- [Requirements]
Pick up the review of the show's AMMAS and Beefheart music after its last sentence and write the next part.

- [Passage given]
______

The guitar keeps going after the singing has been supplanted by some eerie whispering, and it takes a second to realize we’re now hearing a stunning AMMAS piece that guitarrishly continues the hypnotic drone of Tenores di Bitti and harmonizes with the flute and acoustic in a way that could be described as delicate and diatonic. OTL isn’t having any of that, and adds some human mouth percussion and plucked-string drumming. Sorry, mate: it actually fits beautifully.

This and the next gorgeous stretch of AMMAS music bookend another Beefheart blues, and the singer makes a somewhat provocative choice by not singing. The inclusion of this 1971 instrumental adroitly keeps the sharply percussive plectrum work going, performing a trademark OTL temporal displacement as he jumps backward over the years to bring his guitar to the Beefheart session. What follows is a funny story about how a magazine writer gets less free stuff if he’s known to be truthful, and some duly truthful words of wisdom to recording artists.

The AMMAS playing in “Beakers Aching” features the same players as before, but this bit isn’t concerned with conventional harmoniousness, even accidentally: the freedom and mischievousness here exhibit some wildly imaginative musicianship, the uncannily impromptu use of deliberate dissonance explored for its sheer attractiveness, with none of the instruments acting as mere colouring, but rather with each being crucial to the sound, which I happen to find captivating. Warning: AMMAS music is habit-forming. Be sure to always exceed recommended dosage.

And there’s some magnificent goodies in store for us as a double finale’: a pair of AMMAS pieces, the first of which has them conspiring xenochronically with the Captain! It’s rare for OTL to do this sort of thing, so this is a special delicacy, and I’m glad he’s allowed himself to go with his gut. Van Vliet’s involvement carries on with the show’s overall tied-togetherness, of course, and this is some outstanding stuff. I looooooove the household percussion and how it finger-flicks at the synapses when heard in tandem with the inspired AMMAS instrumentation.

______

- [Available data]
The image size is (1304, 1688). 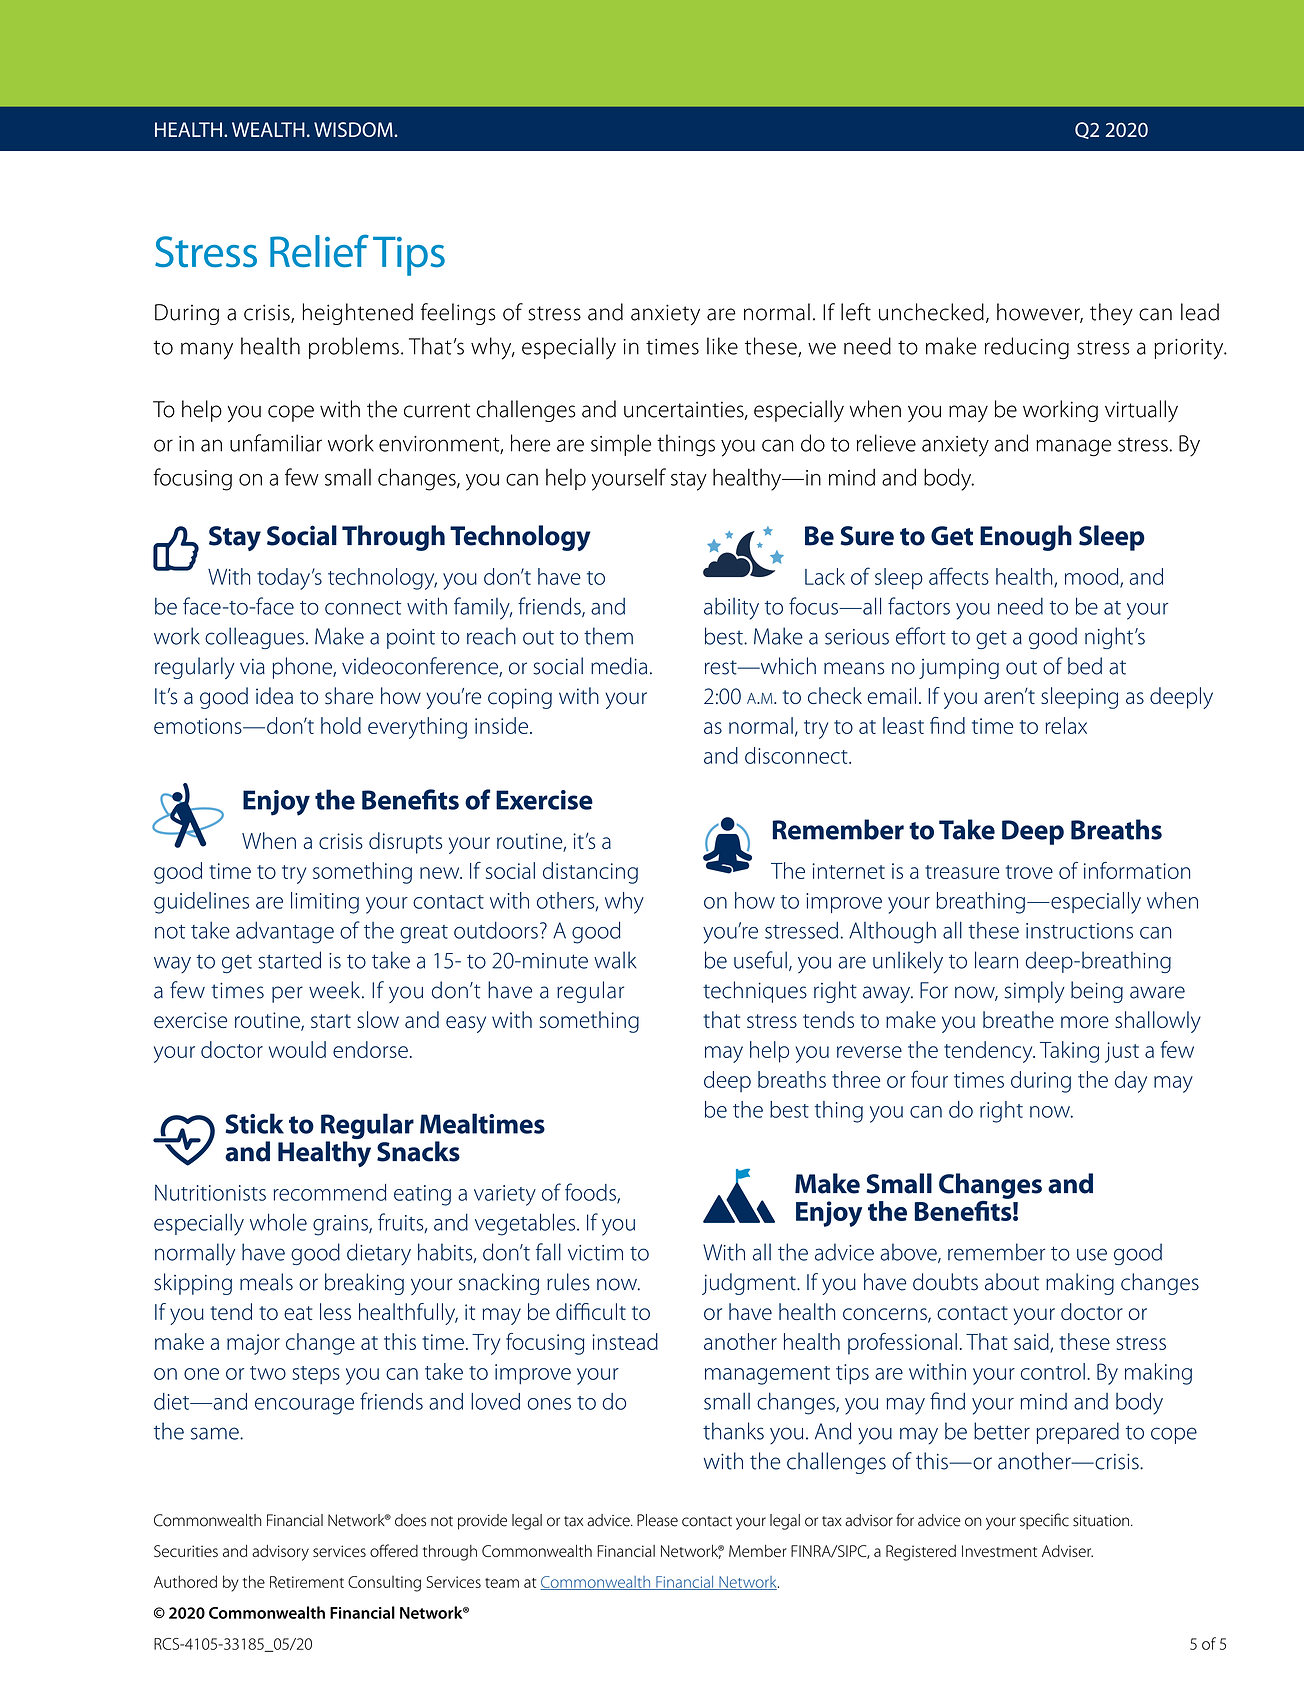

______

- [Task result]
To send us off, the live, non-xenochronic improvisation returns, this time with Sugarlips adeptly playing a ‘cello-sounding sax — clever return to Africa Open Improvising, innit! — with John Trice and OTL violently collaborating on guitars (what? Oh, yes, one CAN collaborate violently), and Mario Guarnieri thankfully keeping himself from pulling percussive punches, giving the whole shebang some cosmic bedrock. The contrast between those aggressive ingredients and Mukoda’s absolutely radiant flute playing is a dish the likes of which you’ll taste nowhere else. Every one of these shows is a gift. We mustn’t take any of them for granted. LISTEN!

chris

ammasfan

Out To Lunch’s Reply

Wow, Chris …. what a review!!!

It illuminates my own passion for Joyce and Zappa that you deem everything I do a deliberate construction (playing AOI because the receptionist at Fora mentioned Africa, comparing Sugarlips’ sax to Carina’s ‘cello, balancing dissonance and harmony, pursuing an anti-racist polemic), when in fact it’s simply the result of lining up the tracks which have struck me ear during the week … and pursuing a discussion of apartheid I’ve been having with Peter and Melanie over the years. You explain to me why I do things: the neurotic (“mad”?) artist can ask for nothing more!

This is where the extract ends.